_Entries for locating words and elements_:

^^^^^^^^

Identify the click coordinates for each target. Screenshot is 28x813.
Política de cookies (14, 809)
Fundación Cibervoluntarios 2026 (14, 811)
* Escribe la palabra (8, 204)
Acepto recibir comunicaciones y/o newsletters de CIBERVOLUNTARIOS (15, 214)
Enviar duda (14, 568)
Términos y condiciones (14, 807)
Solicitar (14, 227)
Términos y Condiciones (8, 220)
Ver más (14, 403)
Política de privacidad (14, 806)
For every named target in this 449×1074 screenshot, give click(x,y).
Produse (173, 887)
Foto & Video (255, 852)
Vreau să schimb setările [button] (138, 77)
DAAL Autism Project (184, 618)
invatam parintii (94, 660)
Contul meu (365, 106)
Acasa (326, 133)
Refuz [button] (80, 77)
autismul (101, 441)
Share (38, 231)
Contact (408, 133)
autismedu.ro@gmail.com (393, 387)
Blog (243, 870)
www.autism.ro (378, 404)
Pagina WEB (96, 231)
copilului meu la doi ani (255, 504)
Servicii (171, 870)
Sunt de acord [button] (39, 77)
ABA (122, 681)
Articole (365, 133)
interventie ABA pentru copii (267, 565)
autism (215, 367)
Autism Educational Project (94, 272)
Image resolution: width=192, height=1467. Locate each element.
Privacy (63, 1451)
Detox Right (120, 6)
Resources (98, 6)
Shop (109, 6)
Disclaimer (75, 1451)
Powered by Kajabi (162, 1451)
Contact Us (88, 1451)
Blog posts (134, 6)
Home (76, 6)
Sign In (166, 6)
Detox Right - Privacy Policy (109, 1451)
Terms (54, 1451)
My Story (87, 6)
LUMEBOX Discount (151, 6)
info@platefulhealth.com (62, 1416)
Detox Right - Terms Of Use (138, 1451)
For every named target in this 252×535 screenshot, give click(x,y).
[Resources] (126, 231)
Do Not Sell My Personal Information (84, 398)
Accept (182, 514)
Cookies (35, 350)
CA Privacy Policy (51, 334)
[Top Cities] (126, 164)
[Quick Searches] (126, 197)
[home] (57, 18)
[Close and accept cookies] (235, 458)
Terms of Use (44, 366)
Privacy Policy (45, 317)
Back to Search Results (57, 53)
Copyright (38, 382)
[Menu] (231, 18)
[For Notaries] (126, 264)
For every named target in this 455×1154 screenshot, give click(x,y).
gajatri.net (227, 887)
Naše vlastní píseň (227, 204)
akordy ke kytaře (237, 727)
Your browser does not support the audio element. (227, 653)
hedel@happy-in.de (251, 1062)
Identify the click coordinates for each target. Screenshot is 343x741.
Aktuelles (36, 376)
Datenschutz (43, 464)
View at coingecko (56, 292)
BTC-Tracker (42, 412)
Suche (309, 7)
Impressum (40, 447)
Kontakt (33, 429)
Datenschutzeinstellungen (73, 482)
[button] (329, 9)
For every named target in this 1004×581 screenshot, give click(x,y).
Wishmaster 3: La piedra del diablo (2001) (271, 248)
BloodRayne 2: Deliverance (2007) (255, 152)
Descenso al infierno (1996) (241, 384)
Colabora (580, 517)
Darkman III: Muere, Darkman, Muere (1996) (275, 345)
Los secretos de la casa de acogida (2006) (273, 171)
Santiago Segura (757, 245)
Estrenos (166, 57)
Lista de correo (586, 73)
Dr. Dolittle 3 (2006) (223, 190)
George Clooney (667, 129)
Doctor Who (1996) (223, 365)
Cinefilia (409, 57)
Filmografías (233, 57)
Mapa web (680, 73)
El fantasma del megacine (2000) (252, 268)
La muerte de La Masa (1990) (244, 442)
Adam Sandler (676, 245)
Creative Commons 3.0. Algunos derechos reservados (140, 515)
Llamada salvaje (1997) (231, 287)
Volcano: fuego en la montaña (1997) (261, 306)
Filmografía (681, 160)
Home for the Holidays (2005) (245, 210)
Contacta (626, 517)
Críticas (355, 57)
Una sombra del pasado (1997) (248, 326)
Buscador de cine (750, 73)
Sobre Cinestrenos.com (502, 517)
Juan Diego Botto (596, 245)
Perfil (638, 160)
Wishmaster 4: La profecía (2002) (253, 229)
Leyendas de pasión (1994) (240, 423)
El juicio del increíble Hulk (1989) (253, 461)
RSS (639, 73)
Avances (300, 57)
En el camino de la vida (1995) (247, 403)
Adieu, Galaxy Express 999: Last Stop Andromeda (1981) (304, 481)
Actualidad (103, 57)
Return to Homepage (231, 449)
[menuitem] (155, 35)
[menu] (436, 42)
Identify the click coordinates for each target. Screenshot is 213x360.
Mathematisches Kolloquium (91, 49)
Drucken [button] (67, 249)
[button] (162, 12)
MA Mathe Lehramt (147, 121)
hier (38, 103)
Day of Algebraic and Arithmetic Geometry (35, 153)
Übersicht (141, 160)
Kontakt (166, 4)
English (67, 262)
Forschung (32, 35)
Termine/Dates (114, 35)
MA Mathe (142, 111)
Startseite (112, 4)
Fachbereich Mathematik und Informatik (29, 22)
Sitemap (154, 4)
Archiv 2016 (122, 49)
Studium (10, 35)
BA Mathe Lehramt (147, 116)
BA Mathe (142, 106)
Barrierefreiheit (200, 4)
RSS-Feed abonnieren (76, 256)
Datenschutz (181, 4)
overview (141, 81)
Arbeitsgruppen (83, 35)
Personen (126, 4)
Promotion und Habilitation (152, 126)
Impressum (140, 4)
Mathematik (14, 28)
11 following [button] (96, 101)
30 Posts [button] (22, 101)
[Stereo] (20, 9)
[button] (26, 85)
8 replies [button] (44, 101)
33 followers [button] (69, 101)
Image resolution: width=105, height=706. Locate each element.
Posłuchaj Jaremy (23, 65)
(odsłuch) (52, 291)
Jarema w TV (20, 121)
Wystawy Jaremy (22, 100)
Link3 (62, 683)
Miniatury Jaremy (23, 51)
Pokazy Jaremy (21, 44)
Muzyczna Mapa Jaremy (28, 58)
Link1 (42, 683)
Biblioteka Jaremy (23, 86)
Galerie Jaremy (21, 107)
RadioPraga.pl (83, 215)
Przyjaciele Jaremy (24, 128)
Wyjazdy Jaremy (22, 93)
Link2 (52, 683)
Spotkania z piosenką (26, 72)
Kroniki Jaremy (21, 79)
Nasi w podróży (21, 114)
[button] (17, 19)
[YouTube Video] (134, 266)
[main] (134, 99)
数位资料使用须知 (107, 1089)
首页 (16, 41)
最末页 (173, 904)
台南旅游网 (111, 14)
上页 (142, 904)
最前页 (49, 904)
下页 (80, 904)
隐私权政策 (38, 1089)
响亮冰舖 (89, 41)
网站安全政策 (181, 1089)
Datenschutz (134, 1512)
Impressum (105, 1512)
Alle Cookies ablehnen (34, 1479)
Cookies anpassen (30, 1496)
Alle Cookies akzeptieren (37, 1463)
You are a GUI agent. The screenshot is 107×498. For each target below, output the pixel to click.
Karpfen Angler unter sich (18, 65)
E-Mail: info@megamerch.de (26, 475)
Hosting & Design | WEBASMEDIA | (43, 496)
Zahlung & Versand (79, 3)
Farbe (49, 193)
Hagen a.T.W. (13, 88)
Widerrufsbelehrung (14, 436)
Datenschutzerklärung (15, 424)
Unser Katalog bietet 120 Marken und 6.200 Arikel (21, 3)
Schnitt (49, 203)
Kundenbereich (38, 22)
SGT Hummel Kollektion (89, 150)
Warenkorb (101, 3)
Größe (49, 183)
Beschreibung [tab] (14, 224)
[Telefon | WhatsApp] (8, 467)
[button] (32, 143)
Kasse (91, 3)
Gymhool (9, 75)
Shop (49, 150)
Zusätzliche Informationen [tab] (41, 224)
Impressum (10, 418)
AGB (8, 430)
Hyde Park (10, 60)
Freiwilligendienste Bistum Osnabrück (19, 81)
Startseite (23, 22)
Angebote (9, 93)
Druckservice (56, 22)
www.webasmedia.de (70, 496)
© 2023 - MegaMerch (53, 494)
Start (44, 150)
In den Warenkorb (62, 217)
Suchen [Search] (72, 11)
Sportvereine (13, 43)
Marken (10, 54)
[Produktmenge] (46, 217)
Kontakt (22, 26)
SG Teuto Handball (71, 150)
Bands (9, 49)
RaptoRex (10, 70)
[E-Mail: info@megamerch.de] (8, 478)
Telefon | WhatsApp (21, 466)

^^^^^^^^

_What this task involves_: Copy the records above, starting at the line containing "Link1 (42, 683)" and continuing through the line containing "上页 (142, 904)", with both of those lines included.

_Answer_:
Link1 (42, 683)
Biblioteka Jaremy (23, 86)
Galerie Jaremy (21, 107)
RadioPraga.pl (83, 215)
Przyjaciele Jaremy (24, 128)
Wyjazdy Jaremy (22, 93)
Link2 (52, 683)
Spotkania z piosenką (26, 72)
Kroniki Jaremy (21, 79)
Nasi w podróży (21, 114)
[button] (17, 19)
[YouTube Video] (134, 266)
[main] (134, 99)
数位资料使用须知 (107, 1089)
首页 (16, 41)
最末页 (173, 904)
台南旅游网 (111, 14)
上页 (142, 904)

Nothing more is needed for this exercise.